(PA-402) Incidence and Timing of Infections in Patients with Newly Diagnosed Myeloma Treated with Contemporary Regimens

Patients with multiple myeloma are at high risk for infections due to their compromised immune system, other co-morbidities and treatment-related factors. Understanding this risk of infections in patients treated with contemporary regimens in the real world setting is important to develop preventive and management strategies.

Methods:

To evaluate risk and incidence of infections in newly diagnosed myeloma (NDMM) patients we analyzed the infectious complications (i.e infections of at least grade 3) in newly diagnosed consecutive myeloma patients, treated in a single center (Department of Clinical Therapeutics, Athens).

The analysis included 539 patients, that started treatment between 1/1/2020 and 31/12/2024, thus including patients from the start of COVID period.

Results:

Median age was 67 years; 56% were >65 years,  54% were males. Per ISS, 34%, 36% and 30% were stage 1, 2 & 3 respectively, 21% had high risk cytogenetics, 16% had eGFR< 30 ml/min/1.73 m2 and 4% required dialysis at the time of diagnosis. Treatment included a PI in 78%, lenalidomide in 77%, PI+lenalidomide in 56% (VRd in 33%) and anti-CD38 in 38% (Daratumumab-VRd in 18%).  The median follow-up of the cohort is 2.5 years and 20% of the patients have died.

During their first line therapy 26% of the patients had at least one grade≥3 infection. The rates of infection were higher in the first 3-6 months from start of treatment; the rate of grade ≥3 infections at 3, 6, 12 and 18 months was 10%, 15%, 16% and 19% respectively.  Lower respiratory tract infections (grade ≥3) were the most common (in 64 (12%) of all patients) and grade ≥3 COVID-19 in 35 (6.5%); the cause of death was mainly infectious in 32 patients (6%).

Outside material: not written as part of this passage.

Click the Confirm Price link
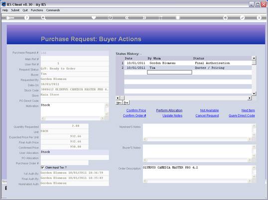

Factors associated with higher risk of infections during the first 6 months from start of treatment included ECOG PS≥2 (p=0.002), eGFR (p=0.003), increased serum LDH ( >ULN) (p=0.045). The use of anti-CD38-based induction regimens was associated with a numerically higher risk of infections (vs non-anti-CD38) at 6 months (18% vs 15%, p=0.396) or at 12 months (22% vs 17%, p=0.183); however, focusing on patients treated with Dara-VRd vs VRd, the addition of daratumumab to VRd was associated with significantly higher rates of Grade³3 infections at 6 months (21% vs 13%, p=0.067) and at 12 months (26% vs 15%, p=0.023).
Based on the results of multivariate analysis we developed a risk score with 1 point for eGFR< 30 ml/min/1.73 m2 and LDH >ULN and 2 points for ECOG PS≥2: the 6, 12 and 18 months Grade≥3 infection rate at 6 months was 9%, 19% and 30%, at 12 months was   13%, 23%, 33% and at 18 months was 16%, 26% and 40% for the three risk groups respectively (p< 0.001). 

Conclusions:

In conclusion, in this real-world contemporary cohort, infectious complication are frequent and their burden is higher during the first 3 months from the start of therapy. Use of anti-CD38 antibodies further increases this risk. Strategies to reduce infectious complications should be implemented in routine clinical care.